INDIO
A&M Press Department, Biography, © June 1989
Musically speaking, Indio is as elusive as its moniker. Neither a group in the conventional sense nor a solo project, per se, this Indio is shifting, evolving cast of characters playing the music of singer-songwriter-instrumentalist Gordon Peterson. And the music itself? That's best understood simply by listening to Big Harvest, Indio's debut album for A&M.
Peterson, a self-taught guitarist and pianist, is a native of Hamilton, Ontario, and has made his home in Toronto since the age of 19. "I taught myself to play so I could write songs," Peterson recalls. "As the music developed, I found it was easier for me to play certain things myself than try to verbalize my ideas to somebody else and hope that their interpretation would be the same as mine."

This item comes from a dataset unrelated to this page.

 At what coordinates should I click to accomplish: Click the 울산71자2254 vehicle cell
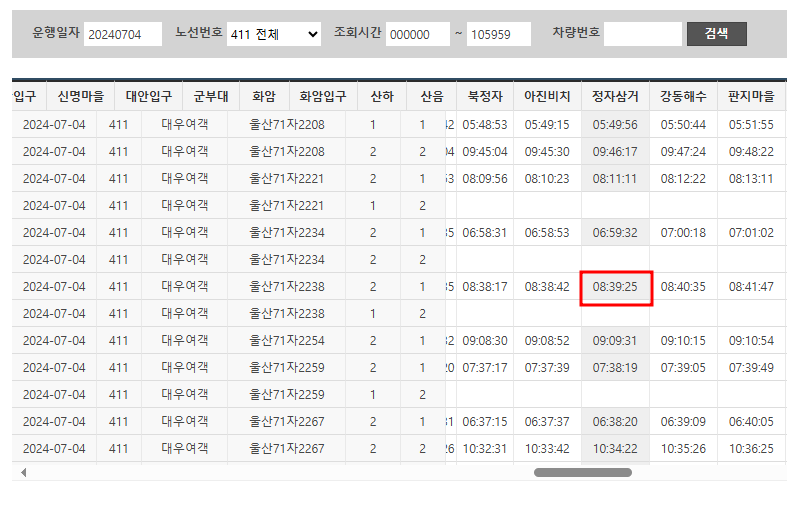pyautogui.click(x=287, y=341)

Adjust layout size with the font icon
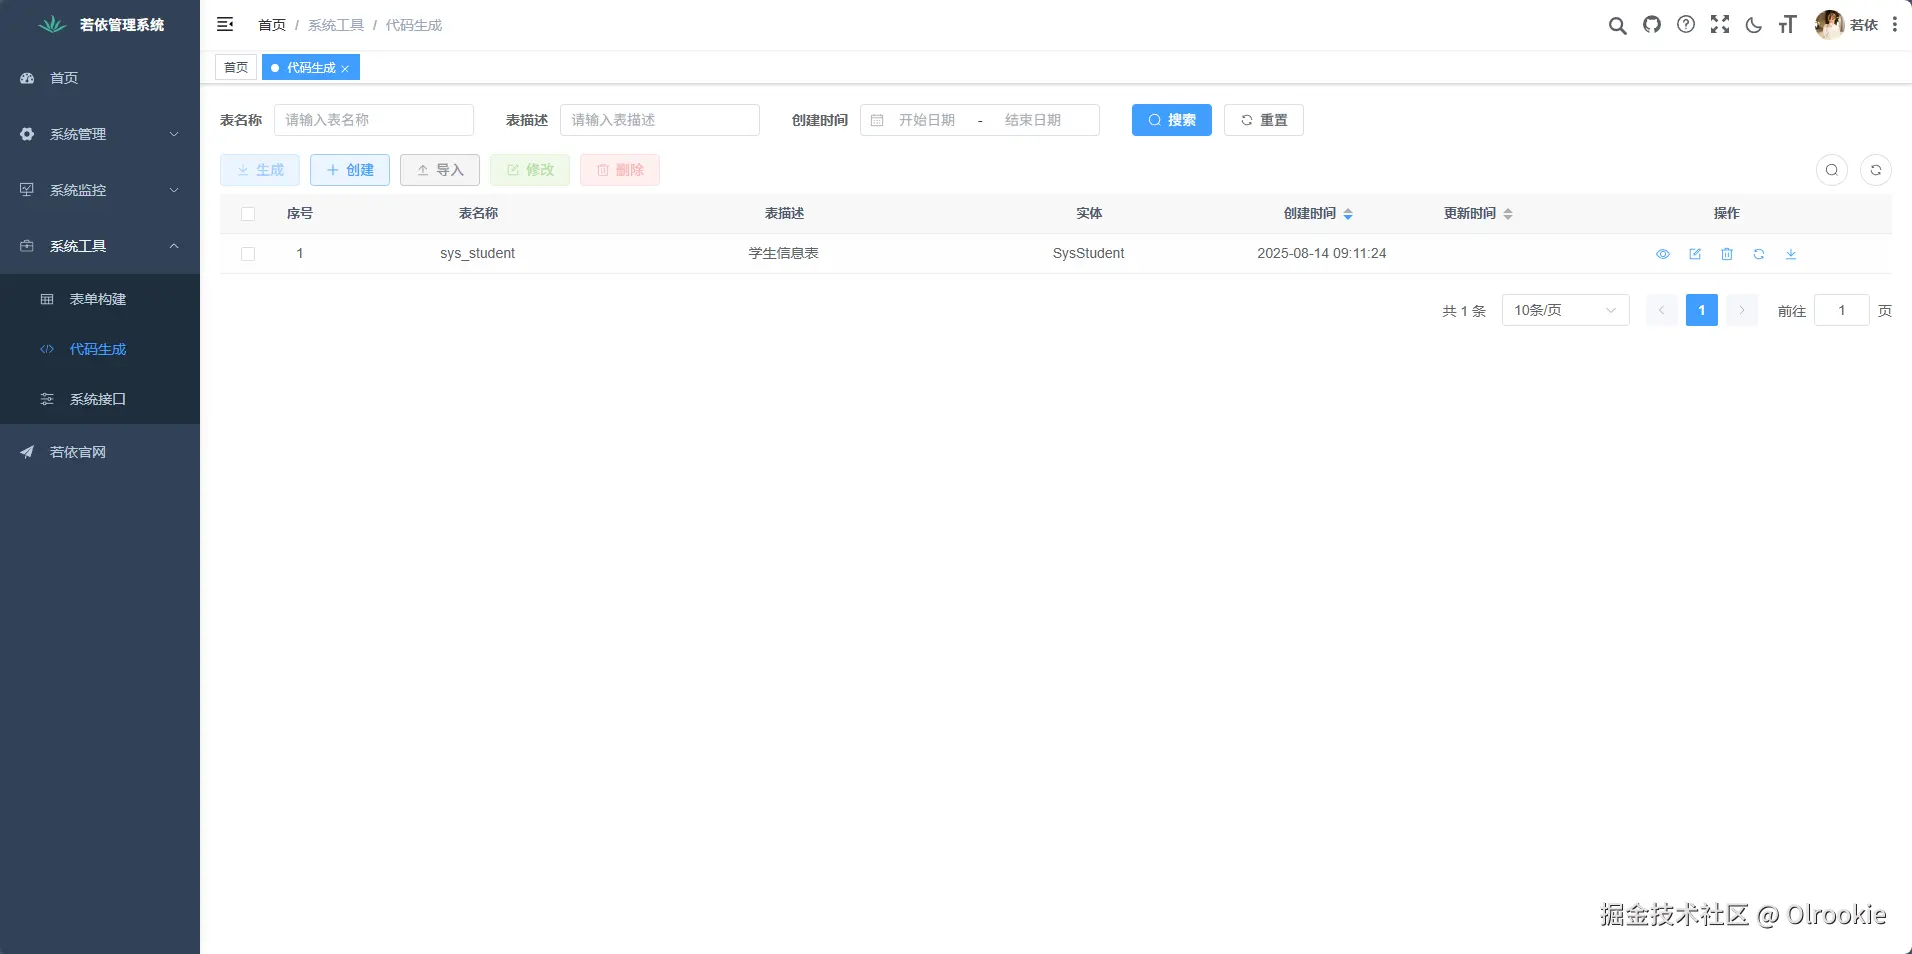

Peterson put a band together when he arrived in Toronto. But after more than two years of playing the local club circuit, he found himself frustrated by the confines of a set musical unit. "When I started recording my material," he explains, "I found it somewhat restricting to have to rely on the same three players all the time; it was easier to bring in the musicians I thought were appropriate for each particular track, so we broke up the band."
That process took a major step forward when Peterson was introduced to David Rhodes, guitarist with Peter Gabriel and others. The two struck up a musical and personal friendship, and began recording the material that would define Big Harvest.
Other Collaborators followed: bassist Larry Klein, who along with Peterson and engineer Peter Walsh, became Peterson's co-producers; Brenda Russell, who provides the ad-libbed vocal filigree on "Hard Sun, " the album's first single; Joni Mitchell, who sings a variety of background parts; Bill Dillon, best-known for his guitar work with Robbie Robertson; Indian violinist L. Subramanian; percussionist Alex Acuna; drummers Vincent Colaiuta and Manny Elias; arranger Van Dyke Parks, who plays accordion on the album and others.
The drummers played an especially crucial role in the evolution of the Indio sound, what with its dense, world rhythms. "I'm a lover of rhythms and interesting grooves," Peterson notes. "For some reason, when I write on an acoustic guitar, I happen to write around those non-Western rhythms. I gravitate towards them without even trying, and the next thing I know I'm working in some kind of strange 7/4 time or something. "
"When I do finally record, I have a very clear idea, groove-wise, of what I want to do; everything else is left up to spontaneity, and trying to capture the feeling I had when conceiving the song. I was fortunate to have two great drummers on the record to translate those ideas."
Those ideas also resulted in the general, if unconscious, avoidance of conventional pop song structure. "I conceive the songs around a feeling and an emotion rather than a particular pop form," Peterson says, which gives them a more natural, organic nature. The same can be said of the lyrics, which he describes as "either spiritual, personal searches, like 'Big Harvest' or observations, like 'Hard Sun,' or a combination of both. A lot of the songs are just written around feelings that I get about certain things; they're not real specific, or tied to current events."
As for the decision not
to put the name Gordon Peterson above the title, he says, "I didn't feel
comfortable using only my name. I like to get people together
and work in a a group with them; Indio is a band with changing members, not
a solo project per se. I find it's a great way to work. You have a group of
people contributing regularly to the music, and yet it's my own music. So it's
the best of both worlds.
"Most of all, I try to never intellectualize the process of making music--I don't think about it, I just do it." And his hope for Big Harvest? "I hope people listen to the record and get out of it what they can...I just want people to get a feeling from it that they can enjoy."